The natural solution to this is to sign enterprise contracts to subsidize heavy Codex users, but that takes time and years of marketing. In the meantime, OpenAI needs money fast to build compute to run all of this free inference. Anthropic realized early that this would be a precarious position and immediately stopped people from burning tokens through third-party harnesses and tools. It invested early in signing enterprise contracts, right as Claude Opus 4.5 was taking off with hobbyists. And now it’s playing games to continue to turn a profit. The economics of subsidized tokens caught up to Anthropic, and it weaseled itself out of that situation (or is trying to). OpenAI has not, and now it’s sweating internally.

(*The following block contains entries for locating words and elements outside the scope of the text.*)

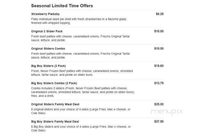This screenshot has width=220, height=136.
Task: Click the $37.50 price
Action: (x=159, y=122)
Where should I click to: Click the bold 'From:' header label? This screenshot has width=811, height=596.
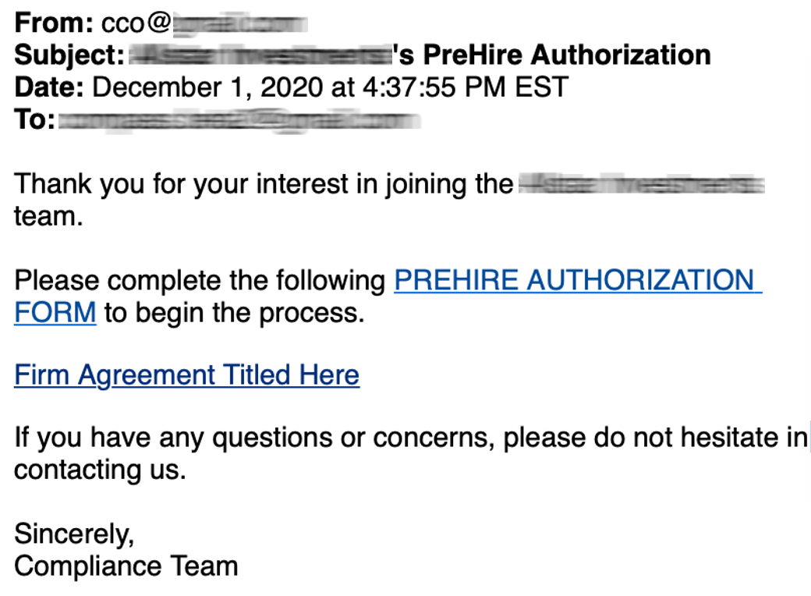click(54, 23)
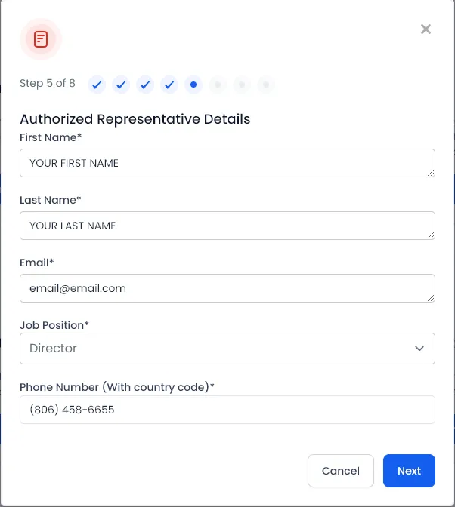Click the Next button

(x=409, y=471)
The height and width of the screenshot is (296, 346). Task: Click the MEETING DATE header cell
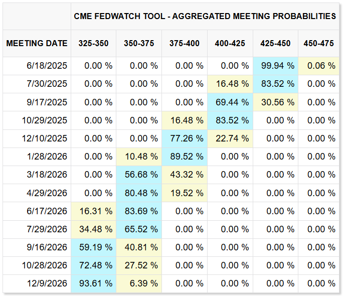[37, 43]
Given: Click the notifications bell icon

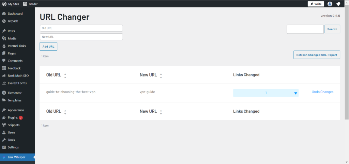Looking at the screenshot, I should point(338,4).

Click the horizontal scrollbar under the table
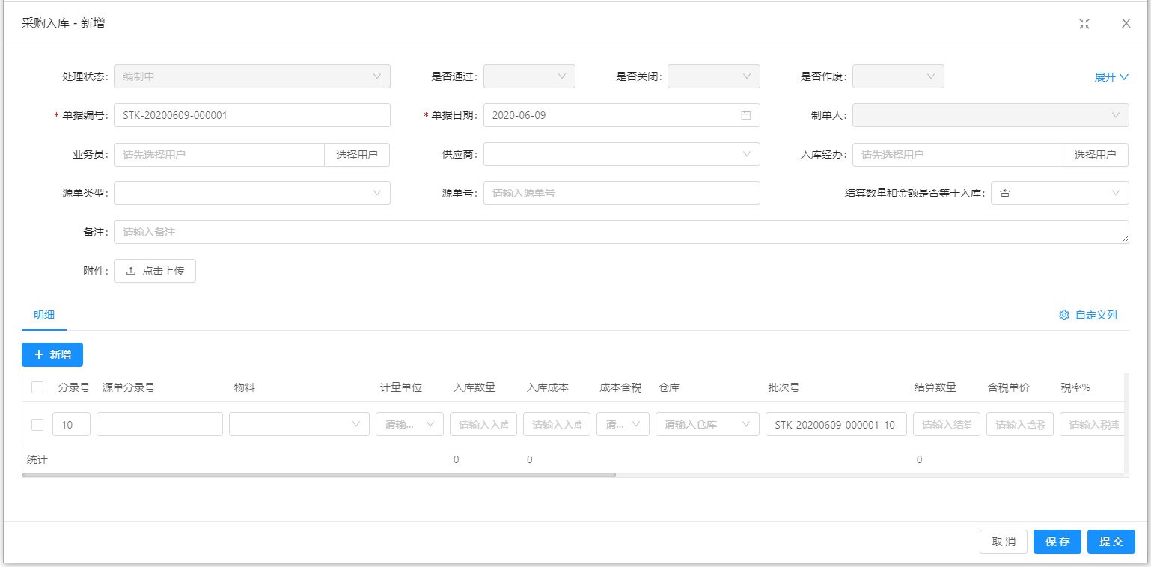[318, 474]
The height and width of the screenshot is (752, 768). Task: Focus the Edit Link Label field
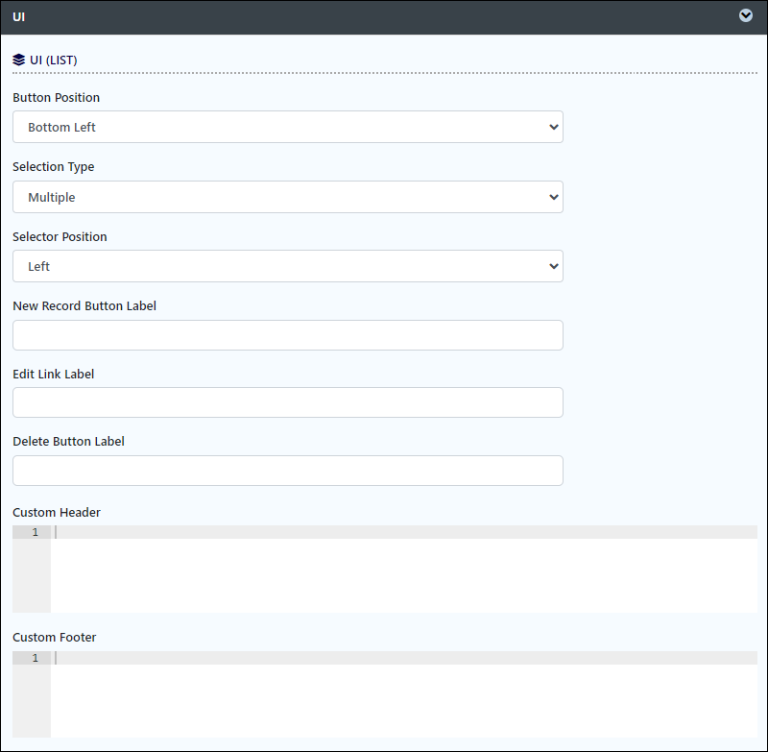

What we should make out of all of this is that subsidized tokens will soon be a thing of the past. $20 inference plans will be completely neutered, and everyone will be expected to pay hundreds of dollars for inference. The free tiers of the chat apps will be full of chumbox advertisements, like every other internet service. When Uber launched with a ton of venture capital funding, you could hail one for sometimes half of what a taxicab would cost. Nowadays, an Uber from Newark Liberty Airport to Manhattan costs over $100 (anecdotally). The era of subsidized Ubers passed, Uber turned a profit, and now we’re stuck with expensive transportation. The same thing will happen to AI tokens, and when it does, prepare for the bubble to finally burst.